While further investigation is underway, experts say it's not unusual for adenovirus to cause hepatitis. Yet it has only been known to cause hepatitis in children who are immunocompromised, which isn't the case with the most recent outbreaks, which occurred in children with healthy immune systems.
Blumberg says that he has seen "severe infection" from adenoviruses, but only in his immunocompromised patients. "In my practice, I've seen patients with adenovirus who have had bone marrow transplants or other underlying conditions, and they've had severe hepatitis, pneumonia, and they've even died from that," Blumberg said. "But for previously healthy children, they tend to only have mild outpatient disease — and this particular type of adenovirus, type 41, usually causes gastrointestinal illness like vomiting, diarrhea, but it usually doesn't cause invasion into the liver and hepatitis."

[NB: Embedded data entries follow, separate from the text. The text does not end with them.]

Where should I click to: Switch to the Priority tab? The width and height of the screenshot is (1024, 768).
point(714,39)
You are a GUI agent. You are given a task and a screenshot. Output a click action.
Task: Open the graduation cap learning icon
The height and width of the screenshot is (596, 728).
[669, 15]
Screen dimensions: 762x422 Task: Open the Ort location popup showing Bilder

Blumberg said that it doesn't make any sense that the mRNA vaccines could be causing the pediatric hepatitis cases, because children under five still aren't eligible for the COVID-19 vaccines. However, Blumberg said there was a "solid link" between the presence of the adenovirus and the hepatitis cases in children.

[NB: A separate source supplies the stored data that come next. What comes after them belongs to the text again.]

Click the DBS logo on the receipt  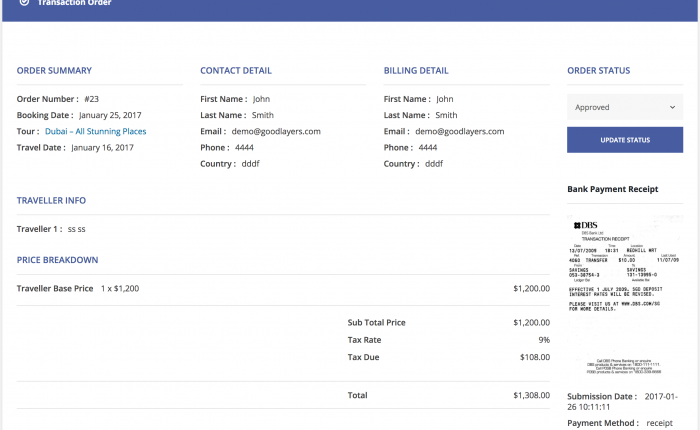coord(586,225)
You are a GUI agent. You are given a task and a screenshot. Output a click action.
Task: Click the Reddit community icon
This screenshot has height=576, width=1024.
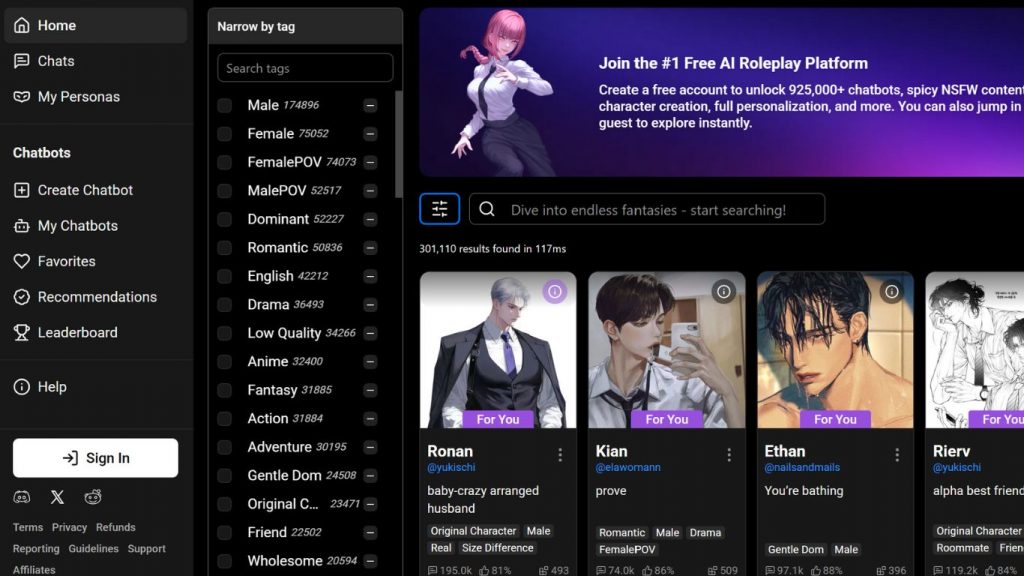[x=93, y=497]
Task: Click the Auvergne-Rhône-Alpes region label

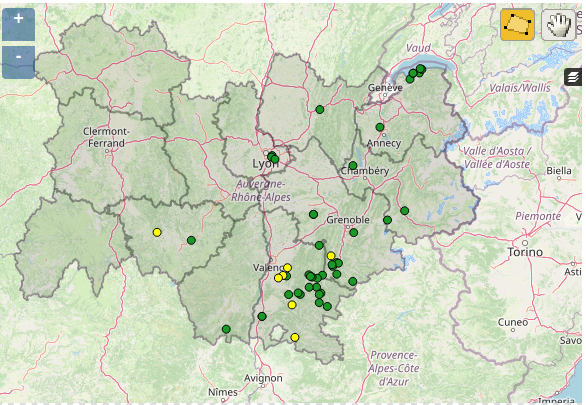Action: click(260, 191)
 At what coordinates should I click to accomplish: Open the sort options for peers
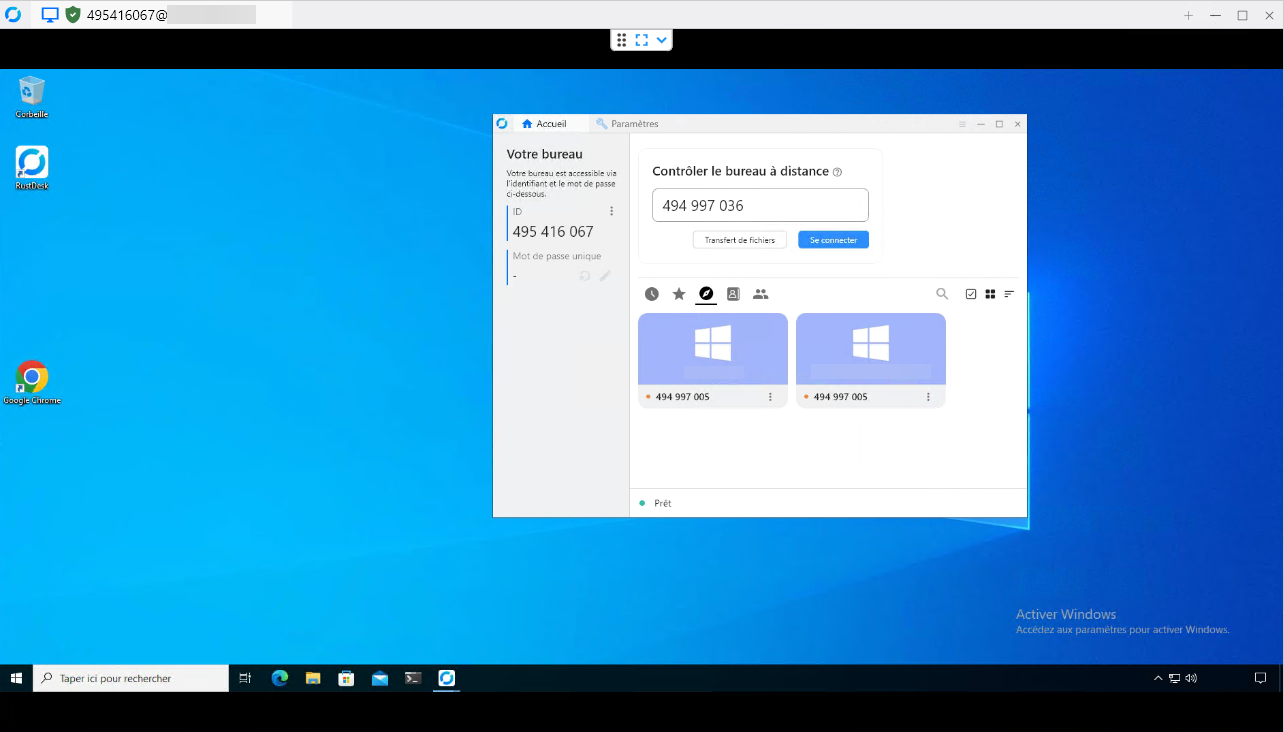tap(1009, 294)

Fortgang said that not all kids who are infected by an adenovirus are getting severe hepatitis, which could suggest there is something else at play, too.
"It may be that there are two things going on, so that having this adenovirus infection confers a certain vulnerability and requires a second hit, as of yet we have not determined," Fortgang said. Fortgang noted that these reactions to the adenovirus may be happening now because children's immune systems have been weakened throughout the pandemic by being exposed to far fewer pathogens by virtue of social distancing.

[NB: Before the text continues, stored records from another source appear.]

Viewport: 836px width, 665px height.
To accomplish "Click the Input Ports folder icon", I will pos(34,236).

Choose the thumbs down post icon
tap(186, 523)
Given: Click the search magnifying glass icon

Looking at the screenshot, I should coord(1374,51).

Fortgang emphasized there are ways parents can keep their children safe.
"Hand washing is always a good first start, no rubbing your eyes, no touching your nose, no putting your hands in your mouth, and that's because adenovirus is transmitted in a fecal-oral route," Fortgang said. "But that's also because these are just good hygiene protocols to live by."
Fortgang emphasized: "I think that this is a scary time for parents of young children, but it's important to remember that this is still a really very rare phenomenon."
At Ochsner Health, where Fortgang works, doctors have been collaborating and sharing information with each other across the world.
"This has always been a very generous group, and we're certainly poised here at my institution where we have really great resources, where we can take care of these kids, even if we don't know the absolute finest details of what's causing it," Fortgang said. "And so I think that's what's really been heartening is that the medical community has come together, has identified this as an issue and been able to take care of these kids up to and including transplant."